Só isto, si se quisera refletir, poderia bastar para fazer pensar que os estados realizados pelo místico não são precisamente os mesmos que os do iniciado, e que, se sua realização não está submetida as mesmas leis, é que efetivamente se trata de algo diferente; porem agora podemos deixar por completo de lado o caso do misticismo, sobre o qual já temos falado bastante para o que nos proporíamos estabelecer, para não considerar exclusivamente mais que o da iniciação.


Nos falta com efeito precisar o papel da adesão a uma organização tradicional, que não poderia , hipoteticamente, dispensar de nenhum modo do trabalho interior que não pode cumprir cada um senão por si mesmo, porém que é necessária, como condição prévia, para que este mesmo trabalho possa efetivamente dar seus frutos.


Deve permanecer compreendido, desde e agora, que os que se tem constituído em depositários do conhecimento iniciático, não pode comunicá-lo de uma maneira mais ou menos comparável a um professor, no ensino profano, comunica a seus alunos fórmulas livres que devem armazenar em sua memória; se trata aqui de algo que, em sua própria essência, é propriamente "incomunicável", já que são estados a realizar interiormente.


O que pode ensinar-se são unicamente os métodos preparatórios para a obtenção destes estados; o que pode ser proporcionado exteriormente a este respeito é em suma uma ajuda, um apoio que facilite enormemente o trabalho a cumprir, e também um controle que separe os obstáculos e os perigos que possam se apresentar; todo ele está muito distante de ser depreciável, e quem se ver privado disto, correria o risco de desembocar em um fracasso, porém isto justificaria completamente o que temos dito quando falamos de uma condição necessária.
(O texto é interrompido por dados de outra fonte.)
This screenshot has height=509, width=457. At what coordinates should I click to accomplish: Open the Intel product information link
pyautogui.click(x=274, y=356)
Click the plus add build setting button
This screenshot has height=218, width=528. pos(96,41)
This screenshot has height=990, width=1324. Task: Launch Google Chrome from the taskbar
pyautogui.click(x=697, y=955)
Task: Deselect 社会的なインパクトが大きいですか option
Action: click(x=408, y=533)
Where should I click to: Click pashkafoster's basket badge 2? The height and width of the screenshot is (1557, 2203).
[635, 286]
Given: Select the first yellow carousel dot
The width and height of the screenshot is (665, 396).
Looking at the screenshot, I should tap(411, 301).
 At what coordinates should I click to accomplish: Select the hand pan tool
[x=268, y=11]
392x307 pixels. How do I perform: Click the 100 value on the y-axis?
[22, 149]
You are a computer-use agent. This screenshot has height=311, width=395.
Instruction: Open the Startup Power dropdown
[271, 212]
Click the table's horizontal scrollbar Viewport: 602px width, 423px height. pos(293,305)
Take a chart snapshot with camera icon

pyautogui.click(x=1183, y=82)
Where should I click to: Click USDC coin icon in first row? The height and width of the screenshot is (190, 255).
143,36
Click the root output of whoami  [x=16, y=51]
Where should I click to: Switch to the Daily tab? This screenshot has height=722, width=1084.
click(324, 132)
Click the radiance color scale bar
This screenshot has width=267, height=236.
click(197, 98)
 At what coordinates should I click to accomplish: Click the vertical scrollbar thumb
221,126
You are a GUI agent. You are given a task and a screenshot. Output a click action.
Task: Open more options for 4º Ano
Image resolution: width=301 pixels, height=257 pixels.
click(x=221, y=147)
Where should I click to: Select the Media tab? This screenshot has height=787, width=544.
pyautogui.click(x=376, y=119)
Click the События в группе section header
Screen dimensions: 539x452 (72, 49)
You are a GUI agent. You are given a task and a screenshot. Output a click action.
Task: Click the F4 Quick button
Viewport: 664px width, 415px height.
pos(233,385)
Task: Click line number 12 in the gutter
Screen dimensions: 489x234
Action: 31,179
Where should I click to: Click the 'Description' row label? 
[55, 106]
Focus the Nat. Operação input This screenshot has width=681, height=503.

De modo que não é isto o que tínhamos em vista, ao menos de maneira imediata; todo ele não intervém senão secundariamente, e em qualquer caso a título de conseqüências, traz a iniciação entendida em seu sentido mais estrito, tal como temos indicado, e desde o momento em que se trata de desenvolver efetivamente a virtualidade que ela constitue; porem ainda é preciso, antes de tudo, que esta virtualidade preexista.


É então outra coisa o que deve se entender por transmissão iniciática propriamente dita, e não poderíamos caracteriza-la melhor que dizendo que esta é essencialmente a transmissão de uma influência espiritual; devemos voltar sobre ela mais amplamente, porem, no momento, nos limitaremos a determinar mais exatamente o papel que desempenha esta influência, entre a aptidão natural propriamente inerente ao indivíduo e o trabalho de realização que a continuação se efetuará.


Temos assinalado em outro lugar que as fases da iniciação, igual que as da "Grande Obra" hermética que não é no fundo senão uma de suas expressões simbólicas, reproduzem as do processo cosmogônico (29); esta analogia, que se funda diretamente sobre a do "microcosmos" com o "macrocosmos", permite, melhor que toda outra consideração, aclarar a questão que atualmente tratamos.


Pode dizer-se, com efeito, que as atitudes ou possibilidades incluídas na natureza individual não são em princípio, em si mesmas, mais que uma matéria prima, é dizer, uma pura potencialidade, na qual não tem nada desenvolvido ou diferenciado (30); é então o estado caótico e tenebrosos, que o simbolismo iniciático faz precisamente corresponder com o mundo profano, e no qual se encontra o ser que todavia não tem alcançado o "segundo Nascimento".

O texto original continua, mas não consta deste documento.